## Work task
Across the data, every line with the word "will" counts once; state the total alone.

Stored data entries

Segment Open

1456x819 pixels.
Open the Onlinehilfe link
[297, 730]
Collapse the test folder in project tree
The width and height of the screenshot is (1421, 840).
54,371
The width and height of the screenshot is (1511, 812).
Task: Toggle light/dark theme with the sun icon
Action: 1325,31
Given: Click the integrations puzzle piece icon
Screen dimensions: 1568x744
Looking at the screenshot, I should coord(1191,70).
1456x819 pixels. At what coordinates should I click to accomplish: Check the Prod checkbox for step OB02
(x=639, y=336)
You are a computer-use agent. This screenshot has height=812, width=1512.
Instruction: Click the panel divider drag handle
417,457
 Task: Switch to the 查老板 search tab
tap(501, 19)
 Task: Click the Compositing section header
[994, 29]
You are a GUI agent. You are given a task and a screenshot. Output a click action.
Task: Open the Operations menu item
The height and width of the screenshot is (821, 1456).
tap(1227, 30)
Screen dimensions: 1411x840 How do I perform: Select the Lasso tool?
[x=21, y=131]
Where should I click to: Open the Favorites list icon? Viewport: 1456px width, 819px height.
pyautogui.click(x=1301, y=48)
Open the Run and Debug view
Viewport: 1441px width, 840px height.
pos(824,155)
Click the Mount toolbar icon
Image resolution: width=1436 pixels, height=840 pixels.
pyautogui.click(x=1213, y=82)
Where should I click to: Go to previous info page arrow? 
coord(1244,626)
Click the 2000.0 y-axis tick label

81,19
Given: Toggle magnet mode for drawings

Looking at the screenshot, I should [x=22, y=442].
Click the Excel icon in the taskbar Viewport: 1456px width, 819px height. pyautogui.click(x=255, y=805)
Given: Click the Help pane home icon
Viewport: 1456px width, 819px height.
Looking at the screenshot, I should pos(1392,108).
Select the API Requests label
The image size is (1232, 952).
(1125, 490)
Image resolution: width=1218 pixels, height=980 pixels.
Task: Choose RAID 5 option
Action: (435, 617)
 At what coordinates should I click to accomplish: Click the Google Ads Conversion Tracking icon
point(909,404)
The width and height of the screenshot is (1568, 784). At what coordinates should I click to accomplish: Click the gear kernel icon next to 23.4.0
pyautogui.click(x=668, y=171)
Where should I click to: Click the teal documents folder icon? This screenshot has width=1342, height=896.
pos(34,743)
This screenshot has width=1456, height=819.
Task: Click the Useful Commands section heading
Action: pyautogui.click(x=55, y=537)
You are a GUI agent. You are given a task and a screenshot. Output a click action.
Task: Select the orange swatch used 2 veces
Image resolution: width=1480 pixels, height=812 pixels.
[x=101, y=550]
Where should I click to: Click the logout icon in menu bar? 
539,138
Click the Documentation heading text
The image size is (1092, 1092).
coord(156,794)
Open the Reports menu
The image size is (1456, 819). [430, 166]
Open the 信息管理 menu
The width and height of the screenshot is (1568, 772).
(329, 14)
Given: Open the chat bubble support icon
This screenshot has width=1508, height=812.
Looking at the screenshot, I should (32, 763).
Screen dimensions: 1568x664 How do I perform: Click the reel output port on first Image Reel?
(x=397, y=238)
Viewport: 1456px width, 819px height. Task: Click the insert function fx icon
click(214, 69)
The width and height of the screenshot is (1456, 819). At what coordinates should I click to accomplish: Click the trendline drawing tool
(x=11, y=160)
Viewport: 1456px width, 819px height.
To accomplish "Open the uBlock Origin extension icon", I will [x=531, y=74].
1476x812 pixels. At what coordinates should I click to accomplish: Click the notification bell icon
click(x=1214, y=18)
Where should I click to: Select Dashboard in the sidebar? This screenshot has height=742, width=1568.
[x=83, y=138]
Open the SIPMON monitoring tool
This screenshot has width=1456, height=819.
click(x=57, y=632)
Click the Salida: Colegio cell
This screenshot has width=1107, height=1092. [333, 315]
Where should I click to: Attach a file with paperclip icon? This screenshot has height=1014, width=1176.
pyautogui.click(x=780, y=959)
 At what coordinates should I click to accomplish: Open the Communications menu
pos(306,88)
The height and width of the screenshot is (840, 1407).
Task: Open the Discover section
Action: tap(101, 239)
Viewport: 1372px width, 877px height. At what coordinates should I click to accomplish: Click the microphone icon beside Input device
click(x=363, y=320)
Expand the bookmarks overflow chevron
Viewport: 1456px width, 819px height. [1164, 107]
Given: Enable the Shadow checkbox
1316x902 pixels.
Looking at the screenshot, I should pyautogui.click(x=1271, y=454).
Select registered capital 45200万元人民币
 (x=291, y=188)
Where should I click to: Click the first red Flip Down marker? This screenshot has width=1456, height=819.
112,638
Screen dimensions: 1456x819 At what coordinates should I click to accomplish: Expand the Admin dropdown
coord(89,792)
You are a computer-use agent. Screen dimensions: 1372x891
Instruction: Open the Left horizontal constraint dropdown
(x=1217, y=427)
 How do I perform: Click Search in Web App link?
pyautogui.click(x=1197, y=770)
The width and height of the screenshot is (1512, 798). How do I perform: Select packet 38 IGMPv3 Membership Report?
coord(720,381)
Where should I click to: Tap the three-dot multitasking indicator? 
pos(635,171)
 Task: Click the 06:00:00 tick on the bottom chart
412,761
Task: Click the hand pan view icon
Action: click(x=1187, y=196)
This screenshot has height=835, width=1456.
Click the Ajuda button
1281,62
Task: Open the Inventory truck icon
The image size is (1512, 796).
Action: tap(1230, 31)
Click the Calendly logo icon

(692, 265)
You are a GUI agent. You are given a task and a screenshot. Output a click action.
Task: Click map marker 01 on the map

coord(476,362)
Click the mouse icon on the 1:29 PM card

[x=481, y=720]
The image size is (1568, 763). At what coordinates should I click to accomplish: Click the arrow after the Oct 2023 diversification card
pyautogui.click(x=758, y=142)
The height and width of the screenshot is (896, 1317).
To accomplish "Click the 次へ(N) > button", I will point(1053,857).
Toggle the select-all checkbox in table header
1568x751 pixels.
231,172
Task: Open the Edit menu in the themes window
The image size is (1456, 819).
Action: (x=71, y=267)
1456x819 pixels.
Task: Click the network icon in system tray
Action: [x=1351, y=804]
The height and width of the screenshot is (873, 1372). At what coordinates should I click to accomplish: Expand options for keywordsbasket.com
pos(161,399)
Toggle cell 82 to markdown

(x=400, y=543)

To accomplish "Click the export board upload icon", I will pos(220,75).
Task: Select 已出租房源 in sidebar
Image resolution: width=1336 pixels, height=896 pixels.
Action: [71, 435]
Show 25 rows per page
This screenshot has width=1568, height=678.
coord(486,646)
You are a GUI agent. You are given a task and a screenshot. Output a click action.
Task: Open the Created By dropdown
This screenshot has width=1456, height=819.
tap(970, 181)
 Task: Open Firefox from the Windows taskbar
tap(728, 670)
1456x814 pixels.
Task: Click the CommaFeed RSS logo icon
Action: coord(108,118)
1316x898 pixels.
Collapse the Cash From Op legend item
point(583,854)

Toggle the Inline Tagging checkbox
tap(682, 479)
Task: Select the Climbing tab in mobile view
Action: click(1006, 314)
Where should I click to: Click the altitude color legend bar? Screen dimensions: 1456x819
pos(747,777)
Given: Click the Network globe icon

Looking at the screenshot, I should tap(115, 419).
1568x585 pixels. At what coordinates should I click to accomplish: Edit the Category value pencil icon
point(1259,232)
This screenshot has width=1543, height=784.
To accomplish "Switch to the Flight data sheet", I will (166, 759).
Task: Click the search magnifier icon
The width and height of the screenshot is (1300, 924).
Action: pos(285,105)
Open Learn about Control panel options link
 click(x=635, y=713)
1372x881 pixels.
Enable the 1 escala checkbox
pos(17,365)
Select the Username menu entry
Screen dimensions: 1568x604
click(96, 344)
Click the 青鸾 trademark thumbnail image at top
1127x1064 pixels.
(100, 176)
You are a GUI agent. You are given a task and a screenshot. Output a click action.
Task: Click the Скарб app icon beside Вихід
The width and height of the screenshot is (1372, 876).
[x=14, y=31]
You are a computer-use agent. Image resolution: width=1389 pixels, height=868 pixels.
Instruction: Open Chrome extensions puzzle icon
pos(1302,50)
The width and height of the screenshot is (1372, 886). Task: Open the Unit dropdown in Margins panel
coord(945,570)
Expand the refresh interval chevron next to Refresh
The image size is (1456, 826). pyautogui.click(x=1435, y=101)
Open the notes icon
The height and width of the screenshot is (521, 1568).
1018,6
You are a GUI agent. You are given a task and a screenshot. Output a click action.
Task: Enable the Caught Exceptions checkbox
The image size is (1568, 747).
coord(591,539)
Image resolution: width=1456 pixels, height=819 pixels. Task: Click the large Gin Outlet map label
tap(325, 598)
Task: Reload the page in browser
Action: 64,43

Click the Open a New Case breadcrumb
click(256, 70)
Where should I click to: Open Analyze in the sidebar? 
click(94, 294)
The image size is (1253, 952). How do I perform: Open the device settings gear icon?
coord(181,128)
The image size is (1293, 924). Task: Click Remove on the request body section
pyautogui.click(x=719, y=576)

Segment Closed

## Your response
4